My fancy rushes me on
eagle’s wings
To that snug spot on
that grassy knoll
Tiny ears pricked to
the crickets call.
Wherever I go those
memories I lug
Ah, how at my heart
strings they tug!
(AND THEN CAME SPRING IN MY HOMELAND)
The poems in the
last section, O Africa, have been
written during the sojourn of the poet in Accra, Ghana. This will be in place
to say that the whole book has been in fact dedicated to Acra and her people.
In her Dedication Santosh Bakaya writes:
I was struck by the
resilience and spunk of the people of Accra, awed by the phenomenal women,
diligently getting up at the crack of dawn to do the household chores and bake
and cook. Not one beggar did I find on the streets, not one outstretched arm or
a voice beseeching for alms. They had faith in the potential of their arms to
earn their daily bread. Their tactile warmth, their open-armed hospitality,
their passionate intensity, their amazing energy, all went straight to my heart
– and it is there that it still nestles. Even that old Neem tree in the garden
beams.
The poems in this section are
soulful and brewing with love and beauty of Accra. It is this section that
distinguishes the poet’s way of seeing the world from the non-poetic way.
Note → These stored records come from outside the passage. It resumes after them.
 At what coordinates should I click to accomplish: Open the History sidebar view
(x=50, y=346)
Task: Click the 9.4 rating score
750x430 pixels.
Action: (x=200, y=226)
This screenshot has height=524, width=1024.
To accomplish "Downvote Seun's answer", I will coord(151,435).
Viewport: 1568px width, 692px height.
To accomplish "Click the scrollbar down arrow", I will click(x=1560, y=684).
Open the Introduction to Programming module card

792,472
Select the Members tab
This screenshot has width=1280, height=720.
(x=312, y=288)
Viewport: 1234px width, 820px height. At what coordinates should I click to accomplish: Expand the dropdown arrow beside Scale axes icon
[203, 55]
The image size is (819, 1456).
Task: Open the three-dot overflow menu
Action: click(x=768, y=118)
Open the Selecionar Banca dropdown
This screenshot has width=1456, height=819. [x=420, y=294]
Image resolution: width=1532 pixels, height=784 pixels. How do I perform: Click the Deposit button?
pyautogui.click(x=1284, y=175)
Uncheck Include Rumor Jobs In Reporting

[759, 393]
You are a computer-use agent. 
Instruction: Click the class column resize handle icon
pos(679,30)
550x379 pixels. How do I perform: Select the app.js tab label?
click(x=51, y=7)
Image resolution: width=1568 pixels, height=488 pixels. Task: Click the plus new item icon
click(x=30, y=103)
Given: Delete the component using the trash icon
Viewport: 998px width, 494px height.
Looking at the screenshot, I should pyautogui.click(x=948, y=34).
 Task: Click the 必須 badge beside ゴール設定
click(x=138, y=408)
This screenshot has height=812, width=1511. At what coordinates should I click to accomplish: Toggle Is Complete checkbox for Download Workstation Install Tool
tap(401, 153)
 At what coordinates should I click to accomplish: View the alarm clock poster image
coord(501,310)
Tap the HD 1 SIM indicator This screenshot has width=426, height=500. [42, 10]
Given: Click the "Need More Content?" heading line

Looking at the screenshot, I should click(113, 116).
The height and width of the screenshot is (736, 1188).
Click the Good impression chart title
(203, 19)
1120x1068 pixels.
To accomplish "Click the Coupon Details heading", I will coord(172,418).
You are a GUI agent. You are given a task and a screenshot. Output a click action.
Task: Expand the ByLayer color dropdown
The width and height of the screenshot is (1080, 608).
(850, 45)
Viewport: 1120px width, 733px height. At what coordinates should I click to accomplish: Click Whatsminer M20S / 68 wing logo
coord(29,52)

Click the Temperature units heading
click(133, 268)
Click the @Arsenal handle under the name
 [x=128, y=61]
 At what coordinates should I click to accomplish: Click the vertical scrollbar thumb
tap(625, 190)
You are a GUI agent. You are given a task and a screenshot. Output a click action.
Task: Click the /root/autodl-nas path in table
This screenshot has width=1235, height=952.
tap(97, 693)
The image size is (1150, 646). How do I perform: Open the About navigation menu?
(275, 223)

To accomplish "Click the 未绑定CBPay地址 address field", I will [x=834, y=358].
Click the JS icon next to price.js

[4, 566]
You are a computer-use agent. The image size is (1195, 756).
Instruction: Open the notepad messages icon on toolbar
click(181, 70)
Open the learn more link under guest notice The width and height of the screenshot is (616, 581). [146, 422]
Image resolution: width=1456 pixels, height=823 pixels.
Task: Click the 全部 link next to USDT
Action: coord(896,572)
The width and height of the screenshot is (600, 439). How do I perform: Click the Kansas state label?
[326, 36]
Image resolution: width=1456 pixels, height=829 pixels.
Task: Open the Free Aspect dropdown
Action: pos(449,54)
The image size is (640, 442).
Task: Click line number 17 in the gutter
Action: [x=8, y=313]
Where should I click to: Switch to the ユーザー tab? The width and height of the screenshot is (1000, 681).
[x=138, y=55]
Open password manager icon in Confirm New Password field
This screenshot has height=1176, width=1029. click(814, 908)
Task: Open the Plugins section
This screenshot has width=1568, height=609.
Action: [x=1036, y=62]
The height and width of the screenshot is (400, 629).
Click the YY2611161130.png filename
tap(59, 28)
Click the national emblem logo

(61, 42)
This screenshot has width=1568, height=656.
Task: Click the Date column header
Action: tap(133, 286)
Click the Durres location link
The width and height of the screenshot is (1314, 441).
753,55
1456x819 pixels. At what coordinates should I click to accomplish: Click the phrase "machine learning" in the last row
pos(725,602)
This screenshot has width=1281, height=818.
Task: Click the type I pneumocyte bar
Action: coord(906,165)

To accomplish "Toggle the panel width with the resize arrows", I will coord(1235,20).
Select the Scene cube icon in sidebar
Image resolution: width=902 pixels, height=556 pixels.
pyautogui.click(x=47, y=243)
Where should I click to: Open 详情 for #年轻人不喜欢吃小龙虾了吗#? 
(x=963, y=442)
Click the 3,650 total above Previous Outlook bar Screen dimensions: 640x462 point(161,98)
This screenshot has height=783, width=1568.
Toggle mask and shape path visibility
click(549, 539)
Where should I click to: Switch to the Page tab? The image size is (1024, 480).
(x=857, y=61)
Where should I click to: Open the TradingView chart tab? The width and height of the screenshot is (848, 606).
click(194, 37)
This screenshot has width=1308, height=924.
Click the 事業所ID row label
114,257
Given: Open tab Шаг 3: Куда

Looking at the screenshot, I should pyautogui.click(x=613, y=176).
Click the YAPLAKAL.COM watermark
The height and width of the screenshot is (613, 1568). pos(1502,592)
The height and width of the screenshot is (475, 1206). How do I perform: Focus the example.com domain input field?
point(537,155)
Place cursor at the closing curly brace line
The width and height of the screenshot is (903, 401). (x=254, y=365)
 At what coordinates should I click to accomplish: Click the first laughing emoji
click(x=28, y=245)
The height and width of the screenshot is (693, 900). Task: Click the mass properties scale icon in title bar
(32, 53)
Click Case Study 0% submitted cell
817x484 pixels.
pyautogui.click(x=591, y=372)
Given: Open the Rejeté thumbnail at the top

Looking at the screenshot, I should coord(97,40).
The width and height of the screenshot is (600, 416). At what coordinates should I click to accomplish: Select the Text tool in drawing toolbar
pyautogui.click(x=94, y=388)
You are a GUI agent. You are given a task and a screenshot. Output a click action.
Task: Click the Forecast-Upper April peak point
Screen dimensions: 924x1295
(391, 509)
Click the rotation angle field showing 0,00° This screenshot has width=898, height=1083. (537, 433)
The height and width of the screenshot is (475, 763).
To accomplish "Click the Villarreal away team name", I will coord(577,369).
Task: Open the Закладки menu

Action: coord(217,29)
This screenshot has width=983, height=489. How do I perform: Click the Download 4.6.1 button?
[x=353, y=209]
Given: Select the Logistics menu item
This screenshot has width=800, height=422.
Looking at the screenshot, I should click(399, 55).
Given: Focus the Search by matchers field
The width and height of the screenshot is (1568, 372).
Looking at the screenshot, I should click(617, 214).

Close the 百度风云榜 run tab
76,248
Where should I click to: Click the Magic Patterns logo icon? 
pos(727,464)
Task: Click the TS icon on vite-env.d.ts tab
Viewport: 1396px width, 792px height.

The
poem TO THE WOMEN OF ACCRA paints beauty in action of women of
Accra in an artistic way:
Your glowing skin
Speaks the language
of love,
Of hope, of diligence
immense
Your untiring hands
wield the ladle
Your child snug in a
cloth tied to your back
Serving
as a cradle.
The poem A DAY IN ACCRA, GHANA eulogizes the sunrise and how its
soft rays washed her being with unadulterated love:
The sun appeared riding on a grey cloud
Its soft rays washed
my being with love unadulterated.
And an infinite
beauty filled my soul, I felt sated
As a rain- drenched
kid smiled up at me from his mother’s lap
Now
sun – drenched
Coming to the language and diction
employed by Santosh Bakaya in the book, let me confess that the most striking
characteristic of the author I am always impressed with(reading and reviewing
her other books) is her use of language, use of figures of speech. Sometimes I
wonder how such beautiful and apt words come in her grip. She knows how to
‘dress’ her ‘thought’ in beautiful ‘language’.
Yes! This is the book that is worth
cherishing, worth keeping so top on the shelves of lovers of literature.